# What the task requires
Every entry gets copied exactly. No images go into the copy.

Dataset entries
━━━━━━━━━━━━━━━━
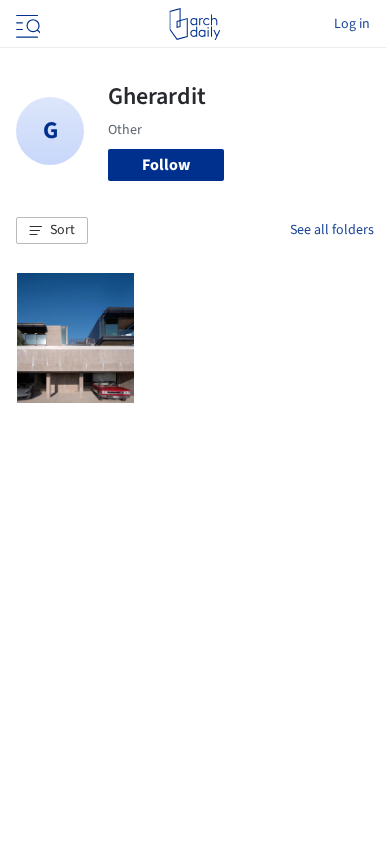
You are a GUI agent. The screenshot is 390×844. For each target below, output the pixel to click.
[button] (52, 231)
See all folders (332, 230)
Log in (352, 24)
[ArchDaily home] (194, 24)
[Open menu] (26, 24)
━━━━━━━━━━━━━━━━
# Expected answer
You are a GUI agent. The screenshot is 390×844. For each target below, output the pixel to click.
[button] (52, 231)
See all folders (332, 230)
Log in (352, 24)
[ArchDaily home] (194, 24)
[Open menu] (26, 24)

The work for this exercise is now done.